Das Landgericht hat letztlich die Bewertung des Amtsgerichts, das Ablehnungsgesuch sei rechtsmissbräuchlich und daher unzulässig, aufrechterhalten wollen. Seine Entscheidungsbegründung erweist sich indes im Ergebnis als ebensowenig nachvollziehbar wie die Ausführungen des Amtsgerichts. Jedenfalls zum Zeitpunkt der Entscheidung des Landgerichts gab es keinerlei Anhaltspunkte mehr dafür, dass das Amtsgericht die Bitte des Beschwerdeführers um Überlassung von Kopien lediglich "versehentlich" nicht erfüllt hatte: Hätte es tatsächlich ein derartiges "Versehen" gegeben, hätte das - durch das Ablehnungsgesuch auf dieses Versehen aufmerksam gewordene - Amtsgericht dem Beschwerdeführer die erbetenen Unterlagen spätestens zusammen mit seiner Entscheidung zur Verfügung gestellt. Dies hat das Amtsgericht jedoch nicht getan. Erst das Landgericht hat dem Beschwerdeführer einige Unterlagen zugeleitet. Eine dienstliche Äußerung des abgelehnten Richters, die möglicherweise für ein Versehen sprechende Gesichtspunkte hätte zutage fördern können, hat das Landgericht nicht eingeholt. Ohnehin handelt es sich bei dem Hinweis auf ein mögliches "Versehen" des abgelehnten Richters um eine Argumentation, die bereits eine Beurteilung des Verhaltens des abgelehnten Richters beinhaltet und daher aus den in diesem Beschluss bereits dargestellten verfassungsrechtlichen Gründen zur Prüfung der Begründetheit und nicht zur Prüfung der Rechtsmissbräuchlichkeit des Ablehnungsgesuchs gehört. Aufgrund seines verfehlten Begründungsansatzes hat sich das Landgericht schließlich auch nicht mit der Frage auseinandergesetzt, ob das willkürliche Verhalten des abgelehnten Richters bei der Entscheidung über das Ablehnungsgesuch möglicherweise seinerseits die Besorgnis der Befangenheit begründet. Die mit der Verfassungsbeschwerde angegriffene Entscheidung des Landgerichts erweist sich letztlich lediglich als der verfassungsrechtlich nicht hinnehmbare Versuch, das willkürliche Verhalten des Amtsgerichts mit einer nicht nachvollziehbaren Begründung nachträglich zu rechtfertigen.

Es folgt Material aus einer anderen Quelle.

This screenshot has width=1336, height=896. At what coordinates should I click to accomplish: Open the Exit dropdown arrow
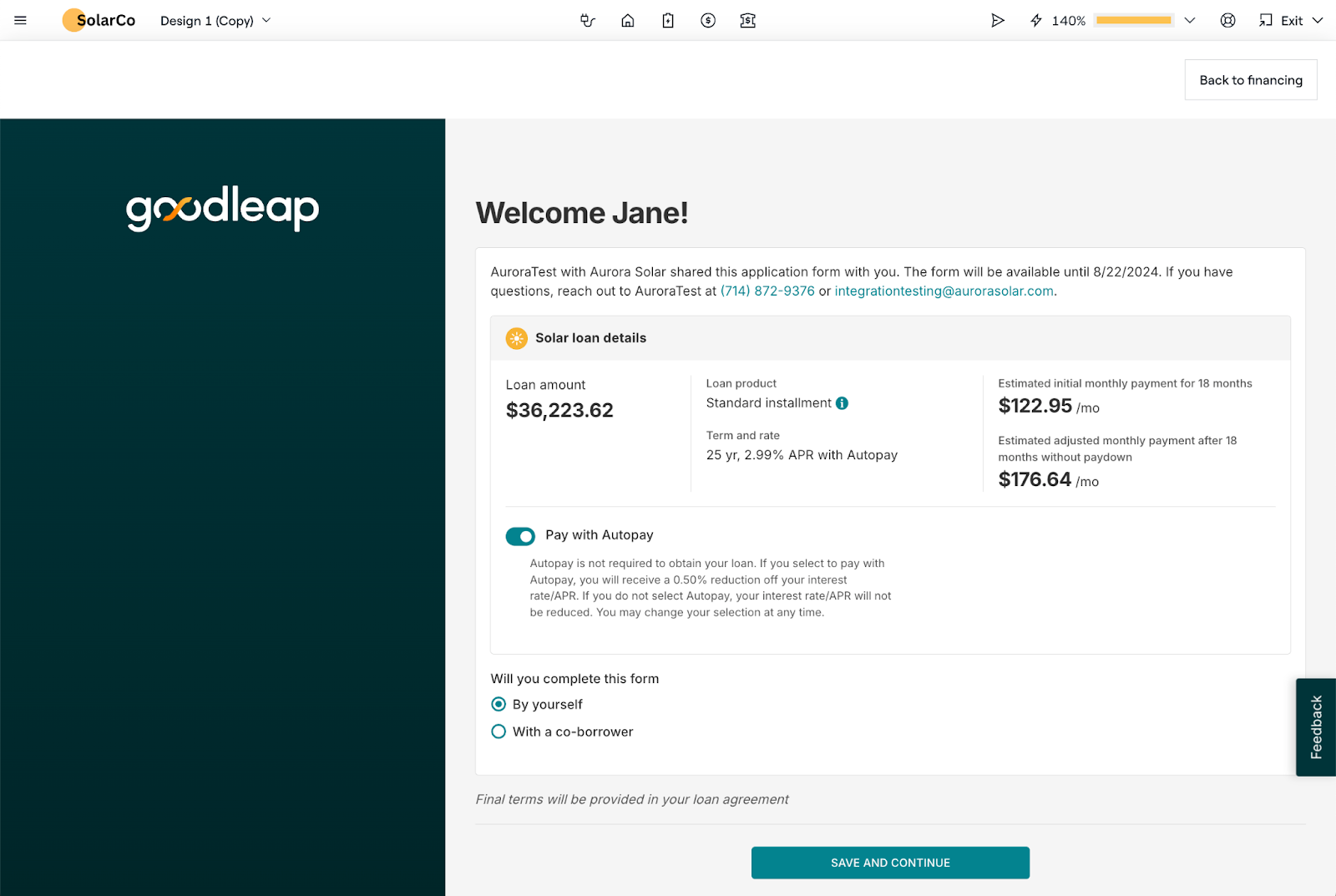[x=1318, y=20]
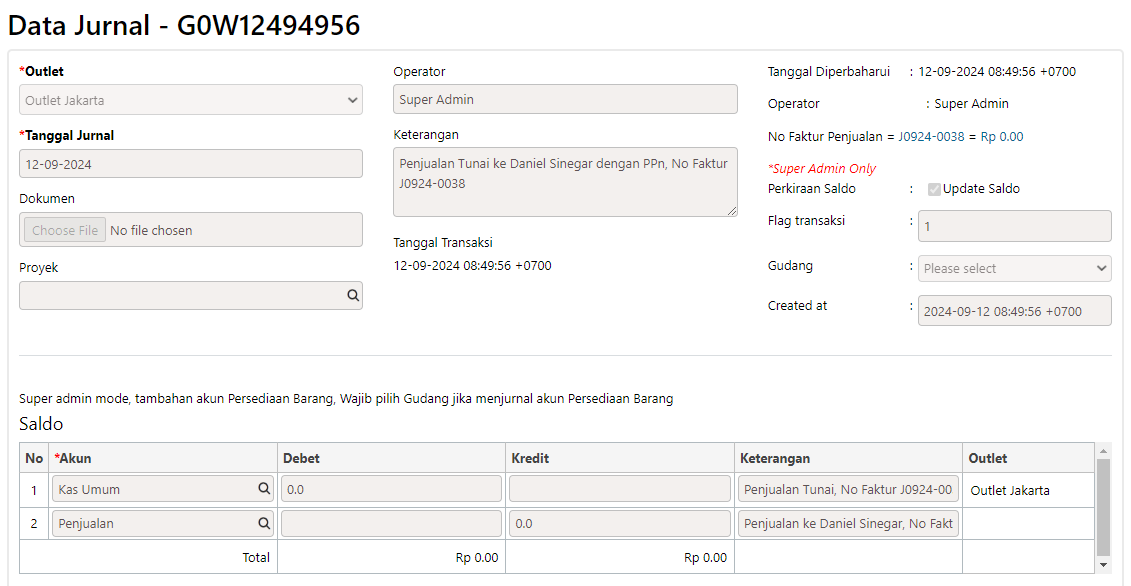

3. Bei dieser Sachlage kommt es nicht mehr darauf an, ob die angegriffenen Entscheidungen des Amts- und des Landgerichts den Beschwerdeführer auch in seinem Recht auf ein faires Verfahren verletzen.

4. Aus den vorstehend dargestellten Gründen hebt der Verfassungsgerichtshof die beiden mit der Verfassungsbeschwerde angegriffenen Entscheidungen nach § 61 Abs. 2 VerfGHG auf und verweist die Sache an das Amtsgericht Aachen zurück.

IV.

Die Entscheidung über die notwendigen Auslagen des Beschwerdeführers im Verfahren über die Verfassungsbeschwerde beruht auf § 63 Abs. 4 VerfGHG.